Yep. And to do it we have 2 good enough options:

Adding the proposed option don't solve the migration problem flawlessly: users must add it to the existing codebase if they want to keep the old behavior, i.e. they have options: to add one peace of code or another, i.e. they have no options and must modify their code.

So as we already broke the backward compatibility and some users already moved to the new version, and may be someone already fixed their client code (but doesn't report it here), i think, the best solution for the current users is to keep the current behavior and document it for future.

kaero commented 7 years ago

And finally, i'm against adding options to tweak the considering of some values as an absence of the key. Adding the proposed option creates a precedent for requests of such options like removeZeroNumberParams, removeEmptyStringParams, removeEmptyArrayParams, etc. The undefined is the same valid value as any other value, so why not to add options for other too?

senz commented 7 years ago

I was trying to cover two cases: for those who already adopted new changes, and those who dont. Both cases are covered with tests in this commit, and default can be easily changed with 1 line. Better solution is to fix broken, before more users adopted new code. Just documenting something that is broken is not a solution either.

narqo commented 7 years ago

@senz During the process of 1.x preparation the behaviour provided by Object.assign() was considered as valid, and no project had any issues related to this part during migration. So my question was about the real life issue that you'd faced.

Adding a more one option doesn't look fine solution for me.

I strongly agree with the statement. From my point, an option that changes the process of options parsing is not a well-designed solution.

If the behaviour causes troubles it must be fixed in the major release. Otherwise, I tend to close the PR as "won't fix".

senz commented 7 years ago

Real life issue is that formed url has changed due to described above behaviour, causing huge troubles with backends. Code was accounted with that undefined are removed. There is no need to close pr, I can remove option, if that is the main question.

kaero commented 7 years ago

Are you really needs to pass undefined properties to the asker as a query? Would it been a problem if the change of the behavior was described in the migration guide?
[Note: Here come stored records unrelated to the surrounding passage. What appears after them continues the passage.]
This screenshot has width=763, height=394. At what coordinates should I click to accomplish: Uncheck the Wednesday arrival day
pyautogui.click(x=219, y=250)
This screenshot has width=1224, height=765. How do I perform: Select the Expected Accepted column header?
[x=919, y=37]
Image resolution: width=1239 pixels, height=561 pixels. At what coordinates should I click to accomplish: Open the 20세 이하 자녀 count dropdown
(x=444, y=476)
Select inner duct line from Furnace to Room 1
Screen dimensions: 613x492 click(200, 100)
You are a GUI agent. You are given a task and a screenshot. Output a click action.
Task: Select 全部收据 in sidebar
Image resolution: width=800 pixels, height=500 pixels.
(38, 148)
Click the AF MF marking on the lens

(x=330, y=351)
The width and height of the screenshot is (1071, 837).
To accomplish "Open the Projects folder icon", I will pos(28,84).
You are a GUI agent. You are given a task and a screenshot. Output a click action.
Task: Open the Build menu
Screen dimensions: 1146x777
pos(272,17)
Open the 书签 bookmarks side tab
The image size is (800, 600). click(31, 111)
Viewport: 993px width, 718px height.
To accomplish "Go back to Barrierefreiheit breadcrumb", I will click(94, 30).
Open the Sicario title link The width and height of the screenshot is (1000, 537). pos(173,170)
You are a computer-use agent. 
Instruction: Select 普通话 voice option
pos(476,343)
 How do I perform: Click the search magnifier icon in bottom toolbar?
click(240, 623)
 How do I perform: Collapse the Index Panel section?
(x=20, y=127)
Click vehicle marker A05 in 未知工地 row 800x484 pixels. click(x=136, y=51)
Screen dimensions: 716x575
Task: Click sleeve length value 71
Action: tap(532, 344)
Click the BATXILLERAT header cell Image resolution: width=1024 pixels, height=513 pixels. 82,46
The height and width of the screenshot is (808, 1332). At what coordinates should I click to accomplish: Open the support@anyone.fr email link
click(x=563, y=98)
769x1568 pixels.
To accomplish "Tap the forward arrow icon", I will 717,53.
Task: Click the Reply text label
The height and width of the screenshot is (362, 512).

senz commented 7 years ago

Its a problem for a major codebase that we have. Tenth of resources and hundreds of methods.

kaero commented 7 years ago

So why you propose to add an option, which requires to modify you existing codebase in the same way as patching an objects passed as query?

There is no difference in the patching code one way or another:

ask({ query: queryObject }, handler);

to

ask({ query: queryObject, removeUndefinedParams: true }, handler);

or

ask({ query: removeUndefinedParams(queryObject) }, handler);

The only way to avoid changes is rollback to previous behavior without an option, but proposed changes contradicts the desire to don't fix the existing codebase.

kaero commented 7 years ago

Finally you can do it generally without forking or pushing PR, using simple decorator and safe find-and-replace:

asker-noundefined.js

const asker = require('asker');

module.exports = function(req, handler) {
  const q = req.query;
  const query = Object.keys(q).reduce(function(obj, key) {
    if (q[key] !== undefined)
      obj[key] = q[key];
    return obj;
  }, {});

  return asker(Object.assign({}, req, { query }), handler);
}

And replace require('asker') with require('./asker-noundefined').

kaero commented 7 years ago

@ruslankerimov Are you have an opinion about the changed traits of query params with the value undefined?